▶ [Records for this exercise]
- - - -
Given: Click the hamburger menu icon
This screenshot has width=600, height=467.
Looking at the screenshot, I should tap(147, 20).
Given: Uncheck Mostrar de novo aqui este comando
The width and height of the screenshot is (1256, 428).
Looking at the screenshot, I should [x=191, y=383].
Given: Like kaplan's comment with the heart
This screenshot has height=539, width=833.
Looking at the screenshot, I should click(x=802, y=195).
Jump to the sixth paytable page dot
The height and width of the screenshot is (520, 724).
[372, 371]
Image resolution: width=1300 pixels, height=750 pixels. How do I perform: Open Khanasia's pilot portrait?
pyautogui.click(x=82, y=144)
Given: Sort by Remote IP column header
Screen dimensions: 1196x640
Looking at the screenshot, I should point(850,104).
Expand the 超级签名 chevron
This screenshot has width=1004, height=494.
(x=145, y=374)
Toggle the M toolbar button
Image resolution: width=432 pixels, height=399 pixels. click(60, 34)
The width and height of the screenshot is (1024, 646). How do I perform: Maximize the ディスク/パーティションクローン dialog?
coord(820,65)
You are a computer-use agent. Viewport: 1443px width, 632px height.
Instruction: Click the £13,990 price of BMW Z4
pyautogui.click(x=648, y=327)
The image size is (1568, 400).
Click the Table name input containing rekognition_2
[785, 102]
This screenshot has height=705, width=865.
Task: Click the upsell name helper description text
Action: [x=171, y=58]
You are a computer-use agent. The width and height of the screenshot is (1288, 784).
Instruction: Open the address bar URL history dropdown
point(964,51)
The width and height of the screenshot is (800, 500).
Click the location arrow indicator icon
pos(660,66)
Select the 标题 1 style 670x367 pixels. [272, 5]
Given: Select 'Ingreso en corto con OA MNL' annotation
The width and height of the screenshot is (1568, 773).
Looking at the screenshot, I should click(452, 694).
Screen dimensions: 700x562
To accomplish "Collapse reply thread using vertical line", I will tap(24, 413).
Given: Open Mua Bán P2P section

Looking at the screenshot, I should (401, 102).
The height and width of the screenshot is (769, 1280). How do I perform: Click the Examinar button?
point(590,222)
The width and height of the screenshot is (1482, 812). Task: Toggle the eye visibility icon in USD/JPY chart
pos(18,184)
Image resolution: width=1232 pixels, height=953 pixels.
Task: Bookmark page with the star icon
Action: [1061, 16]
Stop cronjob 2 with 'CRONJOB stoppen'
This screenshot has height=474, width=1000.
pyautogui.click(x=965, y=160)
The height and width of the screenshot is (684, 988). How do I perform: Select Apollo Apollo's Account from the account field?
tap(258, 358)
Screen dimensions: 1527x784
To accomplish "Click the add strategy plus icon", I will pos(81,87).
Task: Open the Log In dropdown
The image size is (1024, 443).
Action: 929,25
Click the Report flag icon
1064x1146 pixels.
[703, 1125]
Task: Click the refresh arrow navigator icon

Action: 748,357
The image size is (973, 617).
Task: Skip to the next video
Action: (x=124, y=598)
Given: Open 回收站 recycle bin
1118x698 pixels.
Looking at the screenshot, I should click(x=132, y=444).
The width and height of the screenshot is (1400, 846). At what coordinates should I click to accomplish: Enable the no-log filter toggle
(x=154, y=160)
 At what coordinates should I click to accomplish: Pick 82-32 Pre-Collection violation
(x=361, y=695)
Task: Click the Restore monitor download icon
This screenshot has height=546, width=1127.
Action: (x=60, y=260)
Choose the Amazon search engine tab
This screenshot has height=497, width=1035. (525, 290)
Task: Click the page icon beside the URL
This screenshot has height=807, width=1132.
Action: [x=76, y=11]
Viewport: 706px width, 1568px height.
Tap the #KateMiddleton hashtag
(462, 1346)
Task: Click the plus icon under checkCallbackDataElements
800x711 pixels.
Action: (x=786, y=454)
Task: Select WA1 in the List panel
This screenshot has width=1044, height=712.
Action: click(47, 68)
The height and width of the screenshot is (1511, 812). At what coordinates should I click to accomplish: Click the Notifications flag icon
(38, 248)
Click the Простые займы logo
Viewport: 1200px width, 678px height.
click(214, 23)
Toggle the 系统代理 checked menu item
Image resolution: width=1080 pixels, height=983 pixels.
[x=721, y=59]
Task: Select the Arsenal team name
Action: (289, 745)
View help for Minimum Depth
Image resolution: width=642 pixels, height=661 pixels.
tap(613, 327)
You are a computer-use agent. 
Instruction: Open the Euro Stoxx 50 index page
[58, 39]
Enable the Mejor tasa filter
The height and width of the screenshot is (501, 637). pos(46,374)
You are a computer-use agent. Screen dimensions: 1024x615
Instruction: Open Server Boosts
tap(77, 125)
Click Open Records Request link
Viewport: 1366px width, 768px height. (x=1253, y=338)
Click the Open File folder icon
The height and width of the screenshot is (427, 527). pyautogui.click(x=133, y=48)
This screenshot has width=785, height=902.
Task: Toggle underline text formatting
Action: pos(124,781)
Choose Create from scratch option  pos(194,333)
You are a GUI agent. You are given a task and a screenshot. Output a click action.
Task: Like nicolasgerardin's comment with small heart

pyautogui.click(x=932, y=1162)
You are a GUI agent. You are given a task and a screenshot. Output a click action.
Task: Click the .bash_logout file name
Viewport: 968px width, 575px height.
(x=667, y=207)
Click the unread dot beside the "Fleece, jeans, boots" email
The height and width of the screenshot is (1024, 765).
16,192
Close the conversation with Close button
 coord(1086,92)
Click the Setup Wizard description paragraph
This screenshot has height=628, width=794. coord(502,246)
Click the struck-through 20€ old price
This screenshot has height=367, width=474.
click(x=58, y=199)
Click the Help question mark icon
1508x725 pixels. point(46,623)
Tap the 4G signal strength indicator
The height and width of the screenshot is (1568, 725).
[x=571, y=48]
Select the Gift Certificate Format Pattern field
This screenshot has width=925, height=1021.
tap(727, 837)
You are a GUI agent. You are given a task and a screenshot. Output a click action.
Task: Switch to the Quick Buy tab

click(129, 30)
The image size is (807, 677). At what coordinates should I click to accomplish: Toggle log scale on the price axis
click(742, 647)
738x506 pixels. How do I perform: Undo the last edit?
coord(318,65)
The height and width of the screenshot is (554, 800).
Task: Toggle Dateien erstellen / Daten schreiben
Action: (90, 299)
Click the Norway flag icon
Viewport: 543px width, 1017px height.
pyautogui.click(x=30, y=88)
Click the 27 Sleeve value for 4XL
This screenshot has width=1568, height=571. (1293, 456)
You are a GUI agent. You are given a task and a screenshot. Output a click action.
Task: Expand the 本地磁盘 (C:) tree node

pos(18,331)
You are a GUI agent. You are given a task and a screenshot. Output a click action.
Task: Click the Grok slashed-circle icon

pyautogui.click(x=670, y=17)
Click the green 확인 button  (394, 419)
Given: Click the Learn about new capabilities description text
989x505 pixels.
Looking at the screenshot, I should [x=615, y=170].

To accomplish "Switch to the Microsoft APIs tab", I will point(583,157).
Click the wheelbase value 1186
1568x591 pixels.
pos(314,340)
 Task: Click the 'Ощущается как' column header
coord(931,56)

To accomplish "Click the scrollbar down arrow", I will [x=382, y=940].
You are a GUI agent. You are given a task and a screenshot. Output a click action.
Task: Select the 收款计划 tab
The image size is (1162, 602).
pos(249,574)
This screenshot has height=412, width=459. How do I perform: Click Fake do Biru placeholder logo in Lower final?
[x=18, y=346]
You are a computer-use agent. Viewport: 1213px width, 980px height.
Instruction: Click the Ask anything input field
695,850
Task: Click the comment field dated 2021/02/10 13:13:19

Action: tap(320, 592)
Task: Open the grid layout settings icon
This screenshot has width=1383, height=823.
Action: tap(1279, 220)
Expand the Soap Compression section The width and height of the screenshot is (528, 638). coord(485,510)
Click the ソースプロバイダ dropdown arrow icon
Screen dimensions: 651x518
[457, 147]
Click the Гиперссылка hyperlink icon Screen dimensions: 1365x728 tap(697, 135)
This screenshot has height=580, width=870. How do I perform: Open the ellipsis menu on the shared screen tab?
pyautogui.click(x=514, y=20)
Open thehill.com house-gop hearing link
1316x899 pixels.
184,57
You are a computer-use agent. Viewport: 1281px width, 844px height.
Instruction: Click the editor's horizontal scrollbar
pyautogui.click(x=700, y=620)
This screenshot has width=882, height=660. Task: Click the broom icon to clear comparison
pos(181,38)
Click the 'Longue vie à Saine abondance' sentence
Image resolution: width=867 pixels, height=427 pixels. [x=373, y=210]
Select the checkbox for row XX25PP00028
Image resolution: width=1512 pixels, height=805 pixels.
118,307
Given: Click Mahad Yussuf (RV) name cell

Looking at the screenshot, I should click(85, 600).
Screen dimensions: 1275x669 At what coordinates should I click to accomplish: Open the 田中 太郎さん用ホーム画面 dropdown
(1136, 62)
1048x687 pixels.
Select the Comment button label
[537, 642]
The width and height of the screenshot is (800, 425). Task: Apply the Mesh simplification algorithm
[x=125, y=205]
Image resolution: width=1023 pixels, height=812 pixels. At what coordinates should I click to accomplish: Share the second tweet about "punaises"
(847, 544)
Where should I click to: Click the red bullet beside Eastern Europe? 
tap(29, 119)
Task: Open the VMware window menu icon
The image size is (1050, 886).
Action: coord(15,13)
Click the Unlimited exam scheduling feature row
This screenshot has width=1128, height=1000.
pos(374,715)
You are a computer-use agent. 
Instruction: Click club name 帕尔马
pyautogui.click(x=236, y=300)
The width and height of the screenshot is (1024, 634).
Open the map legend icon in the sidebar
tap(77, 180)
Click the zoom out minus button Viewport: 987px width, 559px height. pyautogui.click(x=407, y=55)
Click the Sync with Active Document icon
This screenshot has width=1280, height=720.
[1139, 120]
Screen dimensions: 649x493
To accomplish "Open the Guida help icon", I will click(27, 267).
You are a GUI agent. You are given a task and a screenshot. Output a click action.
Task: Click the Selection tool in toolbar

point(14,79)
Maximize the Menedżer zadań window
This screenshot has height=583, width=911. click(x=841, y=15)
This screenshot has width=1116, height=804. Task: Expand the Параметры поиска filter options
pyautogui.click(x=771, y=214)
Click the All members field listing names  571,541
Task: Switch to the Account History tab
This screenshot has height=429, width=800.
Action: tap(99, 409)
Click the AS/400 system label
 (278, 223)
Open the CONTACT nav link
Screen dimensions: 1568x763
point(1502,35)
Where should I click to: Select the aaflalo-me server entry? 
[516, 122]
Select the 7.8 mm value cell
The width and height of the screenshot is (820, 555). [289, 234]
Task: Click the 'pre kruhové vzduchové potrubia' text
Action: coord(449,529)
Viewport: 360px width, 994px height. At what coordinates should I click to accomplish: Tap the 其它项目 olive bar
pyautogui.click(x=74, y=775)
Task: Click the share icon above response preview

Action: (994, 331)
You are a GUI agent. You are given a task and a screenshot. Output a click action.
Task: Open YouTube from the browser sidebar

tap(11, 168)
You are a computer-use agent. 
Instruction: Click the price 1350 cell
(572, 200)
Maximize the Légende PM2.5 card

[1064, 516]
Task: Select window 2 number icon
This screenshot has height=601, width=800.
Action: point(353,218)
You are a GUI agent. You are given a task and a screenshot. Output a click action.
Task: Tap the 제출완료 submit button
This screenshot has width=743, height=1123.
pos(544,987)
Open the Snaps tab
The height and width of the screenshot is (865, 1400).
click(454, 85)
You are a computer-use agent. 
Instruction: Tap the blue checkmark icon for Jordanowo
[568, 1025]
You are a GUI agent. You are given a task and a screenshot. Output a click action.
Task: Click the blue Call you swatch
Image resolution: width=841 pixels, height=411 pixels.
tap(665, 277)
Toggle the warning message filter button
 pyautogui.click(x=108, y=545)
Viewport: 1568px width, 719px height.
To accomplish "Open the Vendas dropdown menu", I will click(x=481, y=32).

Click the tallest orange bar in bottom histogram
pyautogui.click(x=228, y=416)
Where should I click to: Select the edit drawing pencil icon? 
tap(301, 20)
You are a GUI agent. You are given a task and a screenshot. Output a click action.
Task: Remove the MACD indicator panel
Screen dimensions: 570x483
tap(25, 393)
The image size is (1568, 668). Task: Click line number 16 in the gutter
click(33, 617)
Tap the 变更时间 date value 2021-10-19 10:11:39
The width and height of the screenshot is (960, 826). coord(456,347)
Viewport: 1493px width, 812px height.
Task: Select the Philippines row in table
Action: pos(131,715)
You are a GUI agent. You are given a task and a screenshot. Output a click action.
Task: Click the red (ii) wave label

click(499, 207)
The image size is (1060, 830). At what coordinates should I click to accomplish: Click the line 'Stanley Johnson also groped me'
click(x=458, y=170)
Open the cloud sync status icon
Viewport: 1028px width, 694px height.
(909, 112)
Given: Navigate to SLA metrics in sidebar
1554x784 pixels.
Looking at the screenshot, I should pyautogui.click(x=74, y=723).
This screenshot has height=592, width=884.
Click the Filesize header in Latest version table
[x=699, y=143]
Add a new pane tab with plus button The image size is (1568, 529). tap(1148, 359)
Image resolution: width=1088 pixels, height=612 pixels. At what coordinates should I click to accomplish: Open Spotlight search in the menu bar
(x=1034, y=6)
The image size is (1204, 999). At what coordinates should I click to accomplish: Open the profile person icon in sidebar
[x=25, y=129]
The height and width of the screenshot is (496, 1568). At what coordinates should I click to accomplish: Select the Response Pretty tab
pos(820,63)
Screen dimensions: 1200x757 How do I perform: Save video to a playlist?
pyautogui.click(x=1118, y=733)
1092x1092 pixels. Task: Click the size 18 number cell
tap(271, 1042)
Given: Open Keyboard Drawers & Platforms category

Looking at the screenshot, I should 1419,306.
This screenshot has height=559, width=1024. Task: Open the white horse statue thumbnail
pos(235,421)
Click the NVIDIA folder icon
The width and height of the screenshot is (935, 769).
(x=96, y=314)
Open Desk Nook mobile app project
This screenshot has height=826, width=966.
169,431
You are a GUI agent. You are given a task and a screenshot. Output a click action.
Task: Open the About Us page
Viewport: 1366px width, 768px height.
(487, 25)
- - - -
▶ [What to do] Across the entries above, find each line with the word "will" and please copy it out.

▶ [The completed task]
To accomplish "Collapse reply thread using vertical line", I will tap(24, 413).
To accomplish "Click the add strategy plus icon", I will pos(81,87).
To accomplish "Switch to the Microsoft APIs tab", I will point(583,157).
To accomplish "Click the scrollbar down arrow", I will [x=382, y=940].
To accomplish "Open the Guida help icon", I will click(27, 267).
To accomplish "Open the Vendas dropdown menu", I will click(x=481, y=32).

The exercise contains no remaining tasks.